Göğsüm hızla inip kalkıyordu. "Eflin? Bana güveniyor musun?"
Daralan dairede Eflin'in vücut sıcaklığını hissediyordum. O an ne diyeceğini bilmiyordum. Aklımdan binlerce senaryo geçip gidiyordu. Ve çoğu Eflin'in bana güvenmediğini söylemesi ile alakalıydı. Ona söylediğim onca berbat cümlelerden sonra neden bana güvensindi ki? Aksinin olmasını diledim.
"Savaştayız. Kişisel sorunlar düşünülemez bile."
İçinde bulunduğumuz tehditkar durumda bile benim söylediğim cümleyi unutmamış olması ve bana bununla karşılık vermesi yüzümü gülümsetmişti. Elimle hemen arkada duran bedeninin yanındaki elini sıktım. Aynı sıkışla karşılık verdi.
"Şimdi!"
Eflin'in bağırmasıyla kollarımı Eflin'e verdim o da arkası dönükken kollarımdan tutup beni sırtından kendi tarafına geçirirken ayakkabımla o taraftaki hainlerin suratlarına vurdum. Eflin hemen doğruldu ve benim tarafımdaki birkaç haini usta darbelerle aşağıya indirdikten sonra bana göz kırptı. Ben de başımı bir kere salladıktan sonra üzerimize gelen hainleri halletmeye devam ettim. Ama kaç tanesini indirirsek o kadar ayaklanıyorlardı sanki.

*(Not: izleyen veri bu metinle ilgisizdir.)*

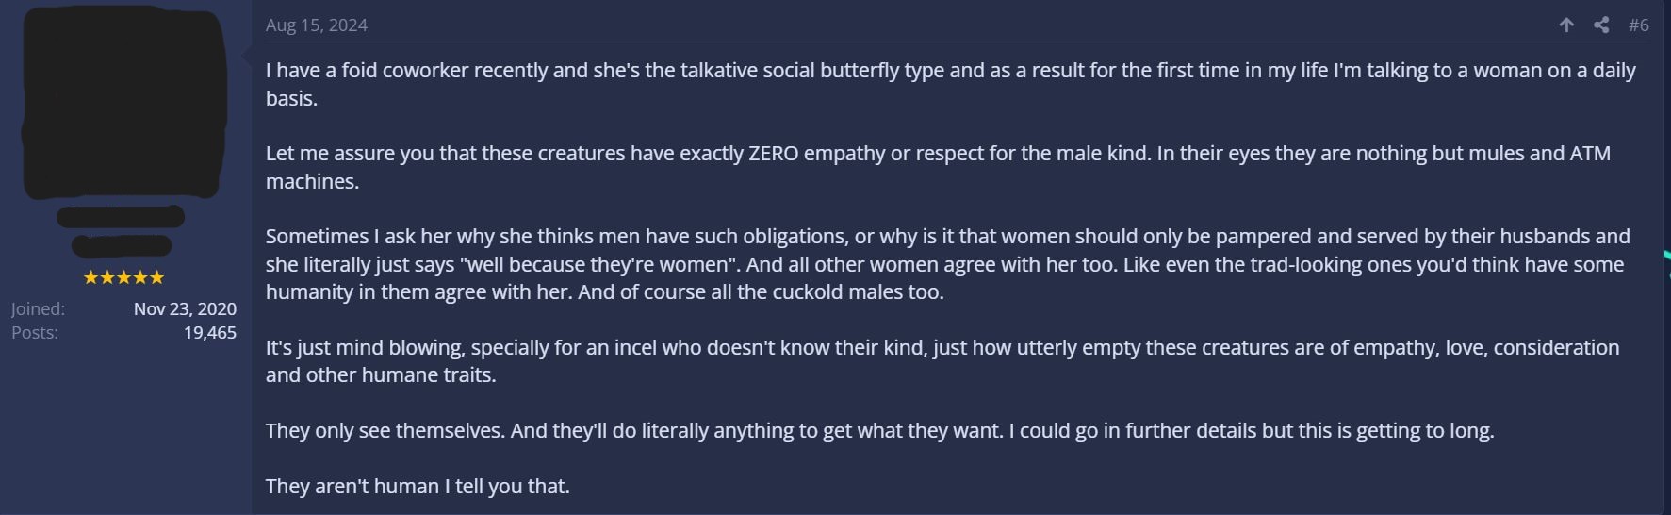
Task: Click paragraph starting 'Sometimes I ask her'
Action: (948, 264)
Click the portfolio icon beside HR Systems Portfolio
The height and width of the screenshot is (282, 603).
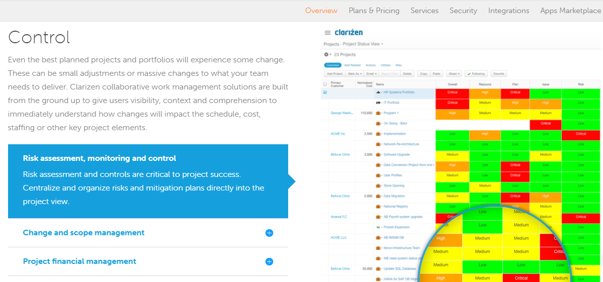point(378,92)
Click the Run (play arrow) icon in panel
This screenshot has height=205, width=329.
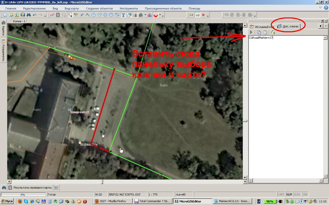pyautogui.click(x=251, y=32)
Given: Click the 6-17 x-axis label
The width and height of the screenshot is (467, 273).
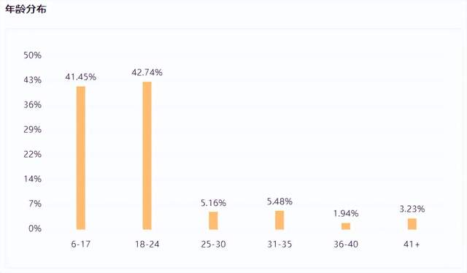Looking at the screenshot, I should point(81,244).
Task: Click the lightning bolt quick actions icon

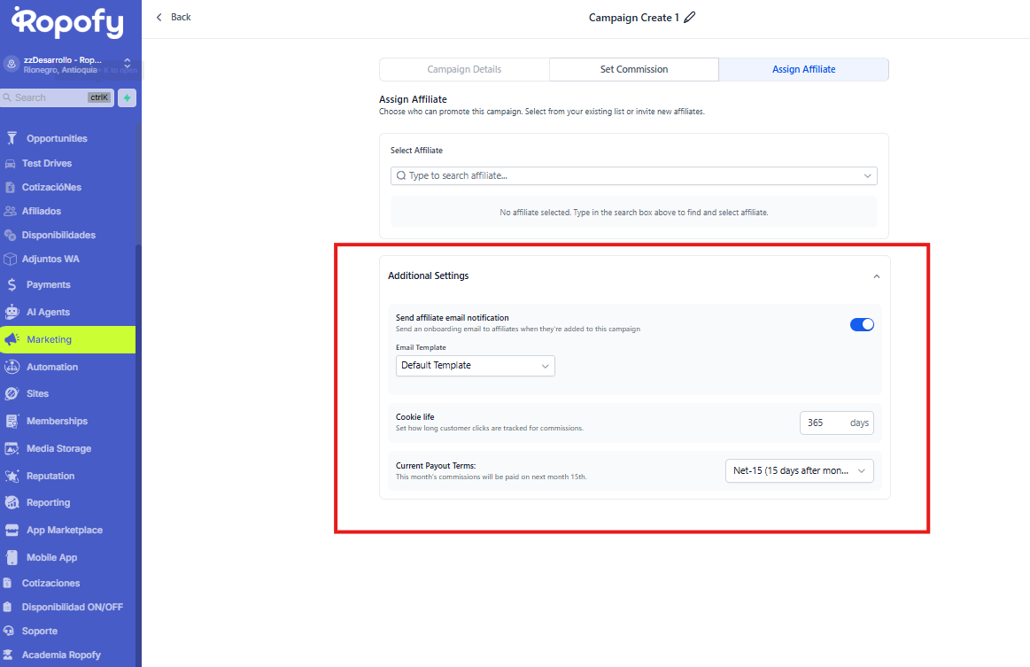Action: click(128, 98)
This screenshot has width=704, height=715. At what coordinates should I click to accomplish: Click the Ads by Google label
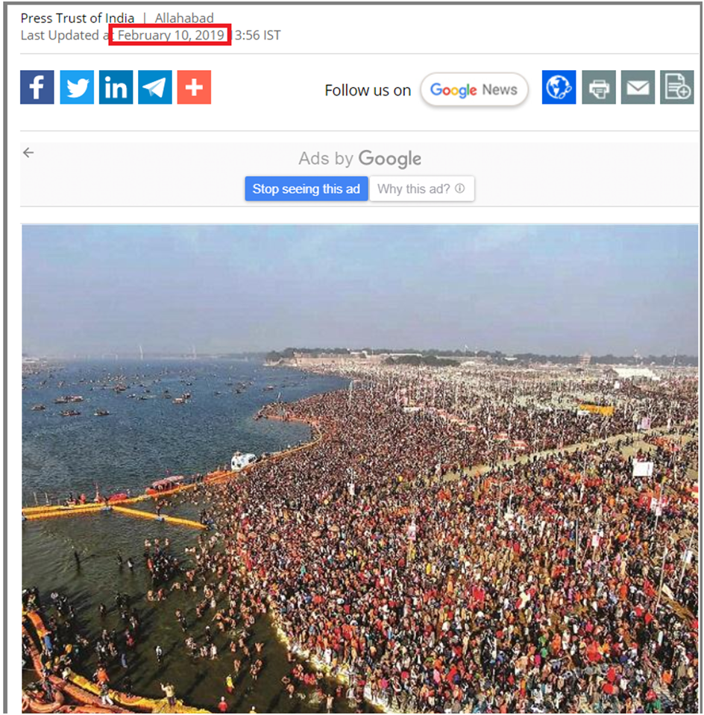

Kendi etrafımda dönüp hainin üst bacağına sert bir darbe indirdim. O yere kapaklanırken bir diğerinin boşluğuna bir darbe indirdim. Ancak aradaki zamanı iyi hesaplayamamıştım ve bacağına vurduğum hainin, arka boşluğuma vurduğu bir yumrukla acı içinde tek dizimin üzerine düştüm. Acıyı bertaraf etmek için dilimi ısırdım ve hızla ayağa kalktım. Ağzımda kan tadını hissettim.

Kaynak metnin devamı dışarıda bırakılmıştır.